**GIVEN REQUEST**
Please reproduce the listing starting at the line that contains "You are a GUI" and ending at the last line of the listing, with "profile menu" changed to "account menu" and nothing else altered. Give only those lines, and leave out the pictures.

------------------------------------------------------------

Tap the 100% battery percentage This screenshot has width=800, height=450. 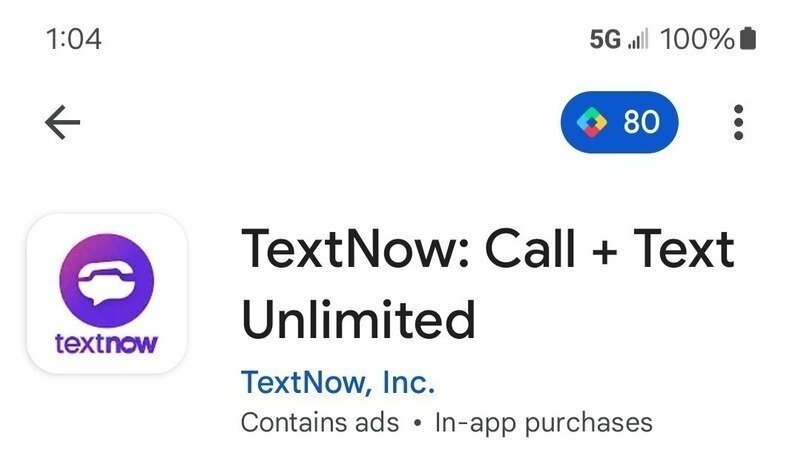(697, 39)
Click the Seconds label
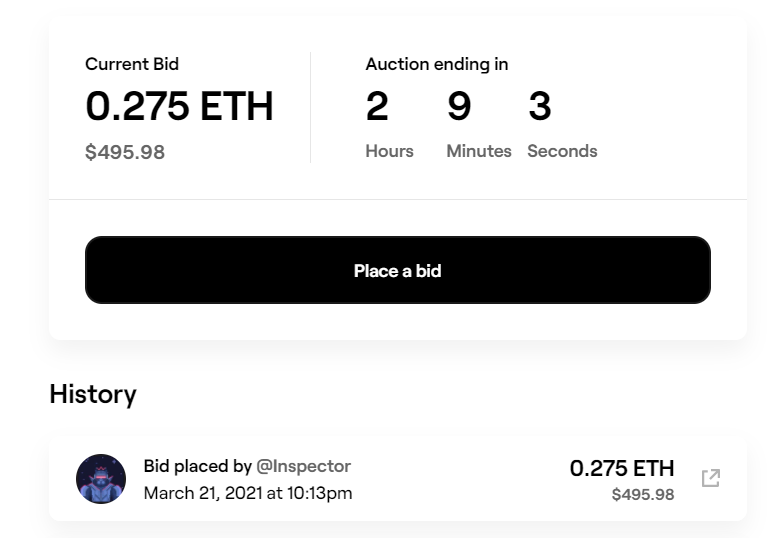Screen dimensions: 781x538 (x=562, y=151)
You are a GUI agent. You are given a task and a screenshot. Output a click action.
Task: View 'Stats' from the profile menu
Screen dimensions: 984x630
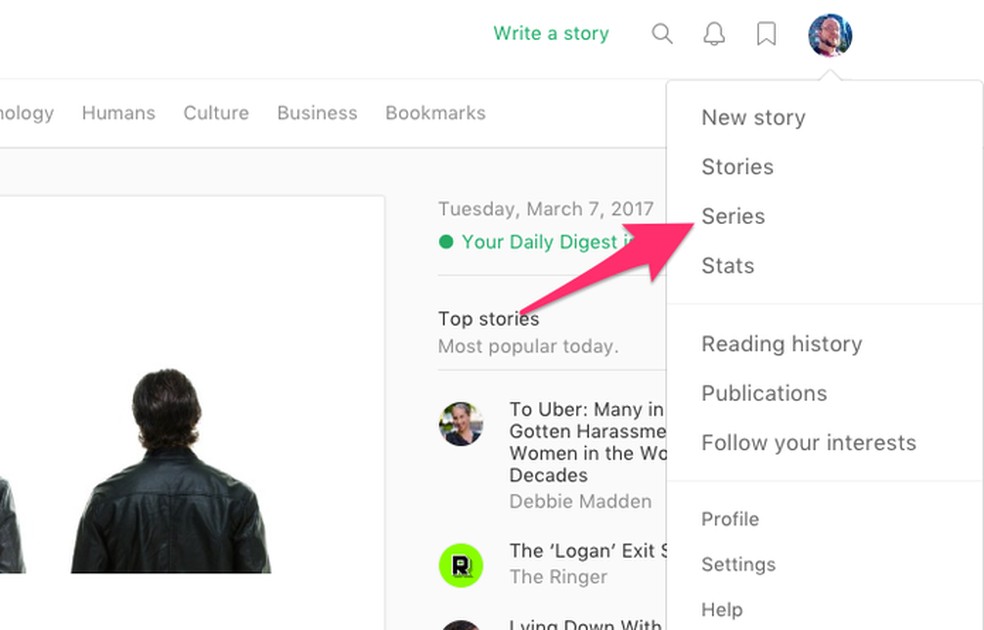727,265
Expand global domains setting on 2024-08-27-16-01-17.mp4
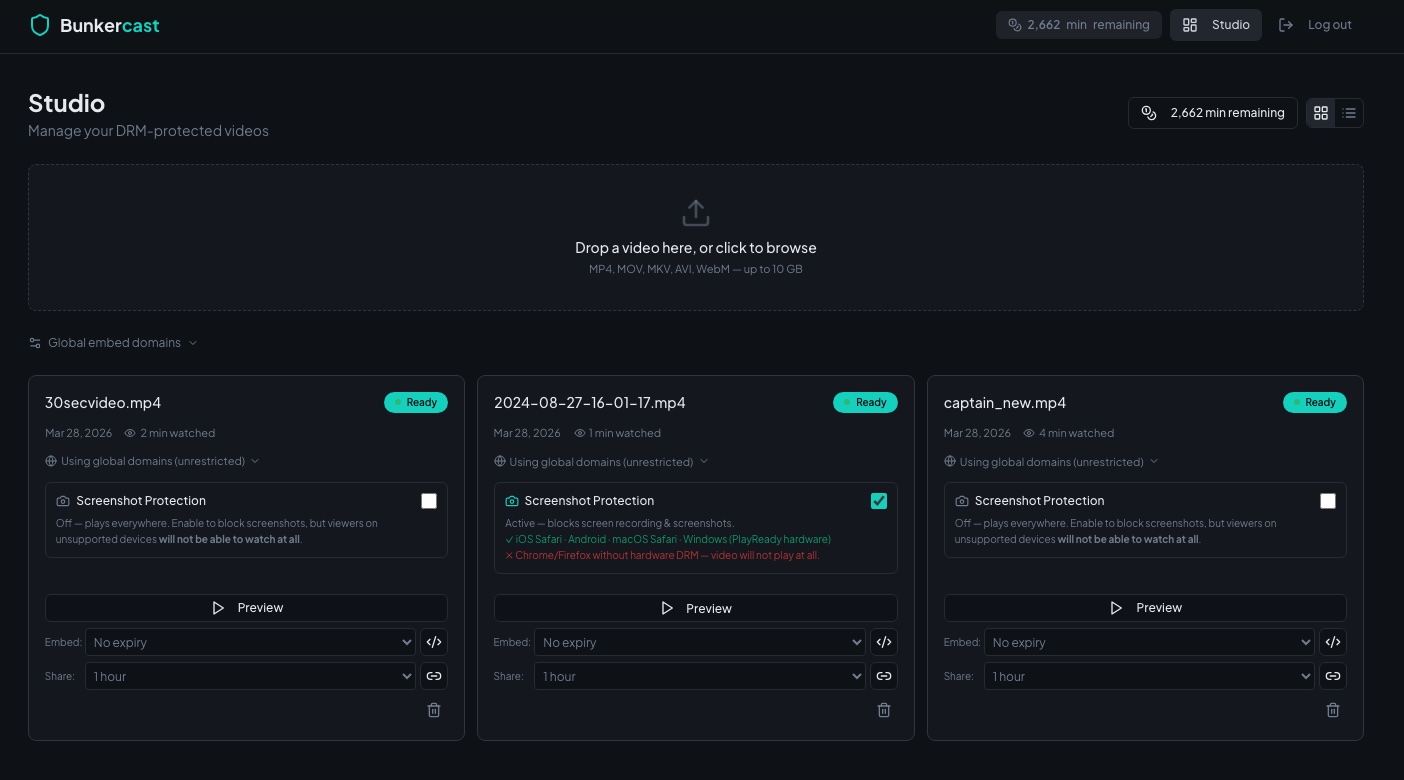This screenshot has height=780, width=1404. pyautogui.click(x=601, y=462)
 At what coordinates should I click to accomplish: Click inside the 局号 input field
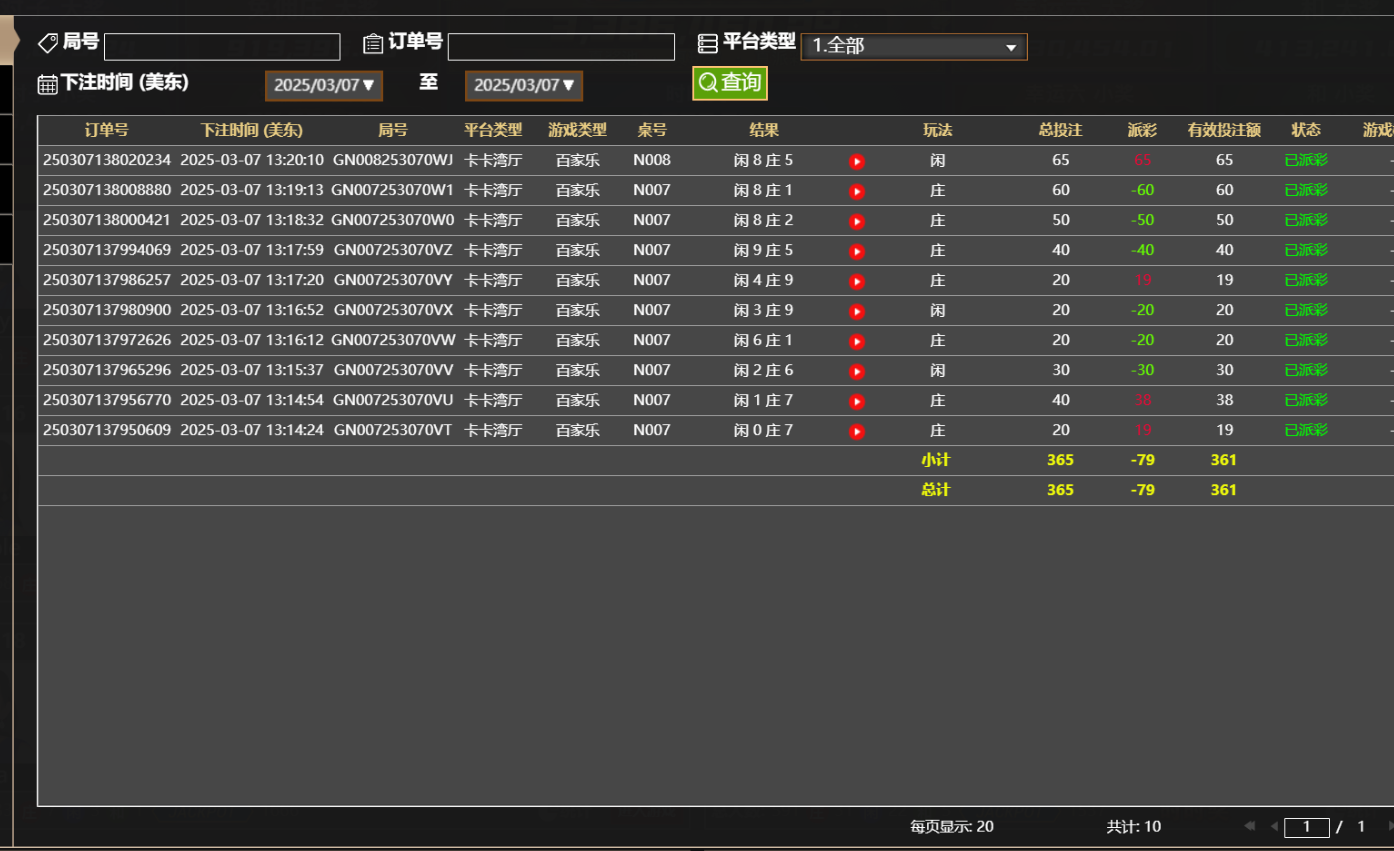pyautogui.click(x=222, y=46)
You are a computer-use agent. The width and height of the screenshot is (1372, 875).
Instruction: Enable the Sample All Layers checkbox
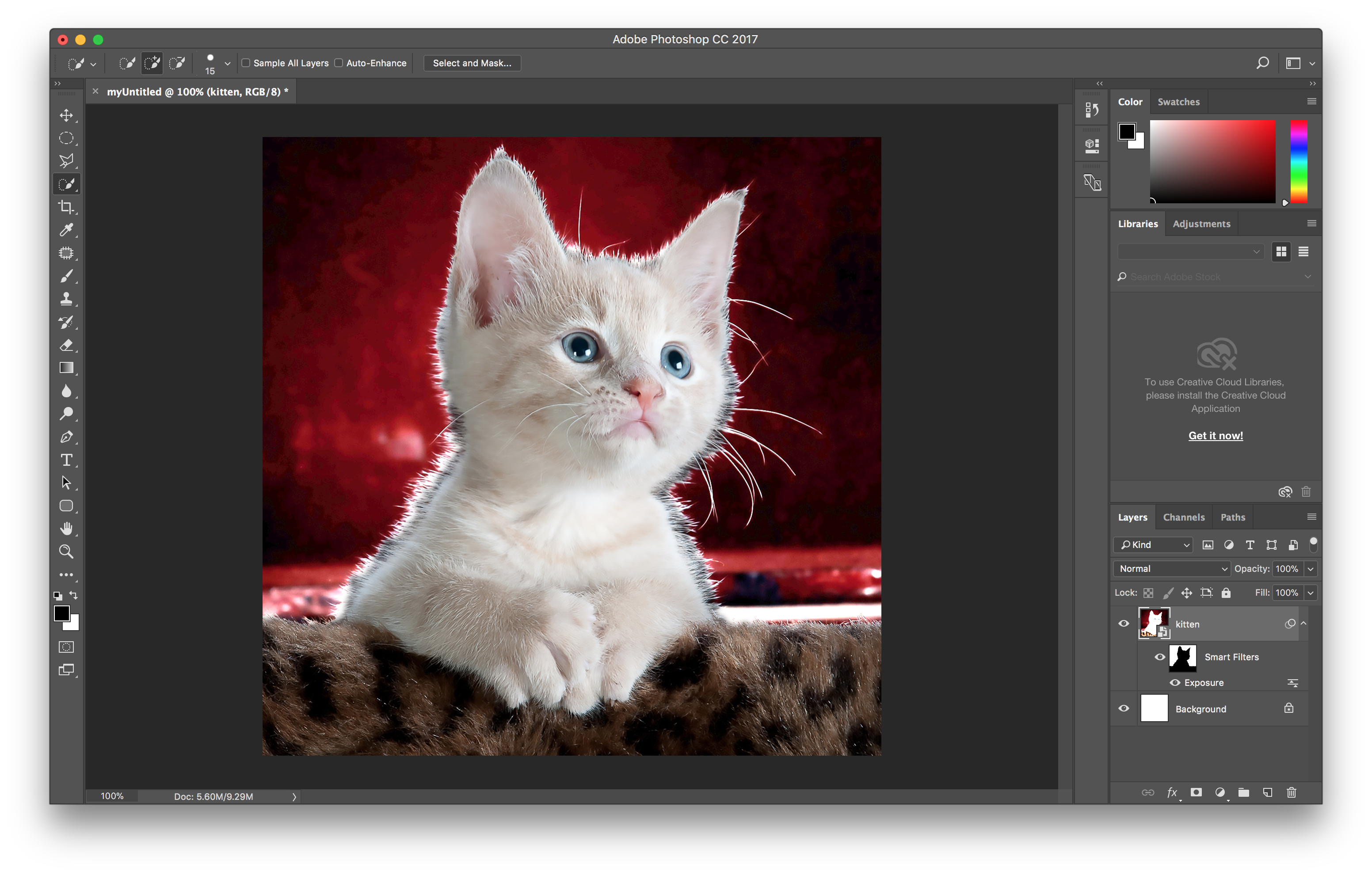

------------------------------------------------------------

**IN RESPONSE**
You are a GUI agent. You are given a task and a screenshot. Output a click action.
Task: View 'Stats' from the account menu
Screen dimensions: 984x630
727,265
Expand global domains setting on 2024-08-27-16-01-17.mp4
This screenshot has height=780, width=1404. pyautogui.click(x=601, y=462)
 At what coordinates should I click to accomplish: Click inside the 局号 input field
pyautogui.click(x=222, y=46)
You are a computer-use agent. The width and height of the screenshot is (1372, 875).
Instruction: Enable the Sample All Layers checkbox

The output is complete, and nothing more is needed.